◆ Task description
Repeat back the listing below, word for word and in full.

[Entries shown]

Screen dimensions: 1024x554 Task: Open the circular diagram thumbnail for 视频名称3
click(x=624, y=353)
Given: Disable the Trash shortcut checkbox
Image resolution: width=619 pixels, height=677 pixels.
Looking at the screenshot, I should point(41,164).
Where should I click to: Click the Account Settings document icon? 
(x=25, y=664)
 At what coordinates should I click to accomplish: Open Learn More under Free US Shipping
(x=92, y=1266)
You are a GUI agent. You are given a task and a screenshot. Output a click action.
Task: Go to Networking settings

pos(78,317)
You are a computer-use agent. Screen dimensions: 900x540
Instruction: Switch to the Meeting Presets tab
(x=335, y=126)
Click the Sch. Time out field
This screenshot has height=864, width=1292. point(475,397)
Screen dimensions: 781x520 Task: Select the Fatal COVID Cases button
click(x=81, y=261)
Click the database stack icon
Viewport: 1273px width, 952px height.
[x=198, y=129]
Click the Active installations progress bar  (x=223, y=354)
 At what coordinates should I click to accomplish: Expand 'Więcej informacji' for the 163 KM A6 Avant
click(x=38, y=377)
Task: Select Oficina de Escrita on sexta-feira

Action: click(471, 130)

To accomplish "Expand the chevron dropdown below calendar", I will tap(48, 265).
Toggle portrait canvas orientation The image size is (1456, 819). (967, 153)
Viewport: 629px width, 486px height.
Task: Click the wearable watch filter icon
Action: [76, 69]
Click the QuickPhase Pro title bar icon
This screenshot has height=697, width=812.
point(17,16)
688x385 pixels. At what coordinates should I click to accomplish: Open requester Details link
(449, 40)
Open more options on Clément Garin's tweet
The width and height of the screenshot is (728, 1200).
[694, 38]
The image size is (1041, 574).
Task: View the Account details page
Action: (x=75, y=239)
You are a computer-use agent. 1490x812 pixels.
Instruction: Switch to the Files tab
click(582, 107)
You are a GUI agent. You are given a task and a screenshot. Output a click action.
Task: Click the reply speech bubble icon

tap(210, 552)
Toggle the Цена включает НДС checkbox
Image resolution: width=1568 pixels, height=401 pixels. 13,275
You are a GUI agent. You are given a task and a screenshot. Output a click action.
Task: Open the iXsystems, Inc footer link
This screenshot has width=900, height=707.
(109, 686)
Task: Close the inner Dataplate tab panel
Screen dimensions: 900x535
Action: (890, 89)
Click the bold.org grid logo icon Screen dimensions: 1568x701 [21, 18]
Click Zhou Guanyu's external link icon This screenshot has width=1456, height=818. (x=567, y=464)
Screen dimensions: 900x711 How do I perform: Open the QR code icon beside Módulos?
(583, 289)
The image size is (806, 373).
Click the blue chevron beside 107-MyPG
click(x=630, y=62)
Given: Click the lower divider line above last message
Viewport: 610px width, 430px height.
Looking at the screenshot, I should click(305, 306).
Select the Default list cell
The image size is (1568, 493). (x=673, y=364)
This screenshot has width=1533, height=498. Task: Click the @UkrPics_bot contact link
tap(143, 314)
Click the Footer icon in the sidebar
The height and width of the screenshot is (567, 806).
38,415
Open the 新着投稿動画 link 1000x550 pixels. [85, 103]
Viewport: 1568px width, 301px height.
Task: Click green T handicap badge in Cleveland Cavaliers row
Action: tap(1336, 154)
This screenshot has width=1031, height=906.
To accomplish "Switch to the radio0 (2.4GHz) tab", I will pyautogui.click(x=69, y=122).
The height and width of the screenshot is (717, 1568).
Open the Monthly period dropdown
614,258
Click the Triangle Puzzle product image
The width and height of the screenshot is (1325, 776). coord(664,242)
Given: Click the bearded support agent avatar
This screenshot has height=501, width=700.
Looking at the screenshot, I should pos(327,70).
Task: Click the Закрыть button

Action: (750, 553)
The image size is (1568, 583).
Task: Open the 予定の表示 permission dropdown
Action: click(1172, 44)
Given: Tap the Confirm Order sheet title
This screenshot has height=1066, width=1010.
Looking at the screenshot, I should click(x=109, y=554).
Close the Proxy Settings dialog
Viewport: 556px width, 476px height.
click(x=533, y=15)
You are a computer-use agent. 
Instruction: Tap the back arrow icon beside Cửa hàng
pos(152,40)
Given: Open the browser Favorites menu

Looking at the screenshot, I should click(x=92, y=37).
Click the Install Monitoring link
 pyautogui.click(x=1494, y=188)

[/Entries shown]

◆ Solution
Screen dimensions: 1024x554 Task: Open the circular diagram thumbnail for 视频名称3
click(x=624, y=353)
Given: Disable the Trash shortcut checkbox
Image resolution: width=619 pixels, height=677 pixels.
Looking at the screenshot, I should point(41,164).
Where should I click to: Click the Account Settings document icon? 
(x=25, y=664)
 At what coordinates should I click to accomplish: Open Learn More under Free US Shipping
(x=92, y=1266)
You are a GUI agent. You are given a task and a screenshot. Output a click action.
Task: Go to Networking settings

pos(78,317)
You are a computer-use agent. Screen dimensions: 900x540
Instruction: Switch to the Meeting Presets tab
(x=335, y=126)
Click the Sch. Time out field
This screenshot has height=864, width=1292. point(475,397)
Screen dimensions: 781x520 Task: Select the Fatal COVID Cases button
click(x=81, y=261)
Click the database stack icon
Viewport: 1273px width, 952px height.
[x=198, y=129]
Click the Active installations progress bar  (x=223, y=354)
 At what coordinates should I click to accomplish: Expand 'Więcej informacji' for the 163 KM A6 Avant
click(x=38, y=377)
Task: Select Oficina de Escrita on sexta-feira

Action: click(471, 130)

To accomplish "Expand the chevron dropdown below calendar", I will tap(48, 265).
Toggle portrait canvas orientation The image size is (1456, 819). (967, 153)
Viewport: 629px width, 486px height.
Task: Click the wearable watch filter icon
Action: [76, 69]
Click the QuickPhase Pro title bar icon
This screenshot has height=697, width=812.
point(17,16)
688x385 pixels. At what coordinates should I click to accomplish: Open requester Details link
(449, 40)
Open more options on Clément Garin's tweet
The width and height of the screenshot is (728, 1200).
[694, 38]
The image size is (1041, 574).
Task: View the Account details page
Action: (x=75, y=239)
You are a computer-use agent. 1490x812 pixels.
Instruction: Switch to the Files tab
click(582, 107)
You are a GUI agent. You are given a task and a screenshot. Output a click action.
Task: Click the reply speech bubble icon

tap(210, 552)
Toggle the Цена включает НДС checkbox
Image resolution: width=1568 pixels, height=401 pixels. 13,275
You are a GUI agent. You are given a task and a screenshot. Output a click action.
Task: Open the iXsystems, Inc footer link
This screenshot has width=900, height=707.
(109, 686)
Task: Close the inner Dataplate tab panel
Screen dimensions: 900x535
Action: (890, 89)
Click the bold.org grid logo icon Screen dimensions: 1568x701 [21, 18]
Click Zhou Guanyu's external link icon This screenshot has width=1456, height=818. (x=567, y=464)
Screen dimensions: 900x711 How do I perform: Open the QR code icon beside Módulos?
(583, 289)
The image size is (806, 373).
Click the blue chevron beside 107-MyPG
click(x=630, y=62)
Given: Click the lower divider line above last message
Viewport: 610px width, 430px height.
Looking at the screenshot, I should click(305, 306).
Select the Default list cell
The image size is (1568, 493). (x=673, y=364)
This screenshot has width=1533, height=498. Task: Click the @UkrPics_bot contact link
tap(143, 314)
Click the Footer icon in the sidebar
The height and width of the screenshot is (567, 806).
38,415
Open the 新着投稿動画 link 1000x550 pixels. [85, 103]
Viewport: 1568px width, 301px height.
Task: Click green T handicap badge in Cleveland Cavaliers row
Action: tap(1336, 154)
This screenshot has width=1031, height=906.
To accomplish "Switch to the radio0 (2.4GHz) tab", I will pyautogui.click(x=69, y=122).
The height and width of the screenshot is (717, 1568).
Open the Monthly period dropdown
614,258
Click the Triangle Puzzle product image
The width and height of the screenshot is (1325, 776). coord(664,242)
Given: Click the bearded support agent avatar
This screenshot has height=501, width=700.
Looking at the screenshot, I should pos(327,70).
Task: Click the Закрыть button

Action: (750, 553)
The image size is (1568, 583).
Task: Open the 予定の表示 permission dropdown
Action: click(1172, 44)
Given: Tap the Confirm Order sheet title
This screenshot has height=1066, width=1010.
Looking at the screenshot, I should click(x=109, y=554).
Close the Proxy Settings dialog
Viewport: 556px width, 476px height.
click(x=533, y=15)
You are a computer-use agent. 
Instruction: Tap the back arrow icon beside Cửa hàng
pos(152,40)
Given: Open the browser Favorites menu

Looking at the screenshot, I should click(x=92, y=37).
Click the Install Monitoring link
 pyautogui.click(x=1494, y=188)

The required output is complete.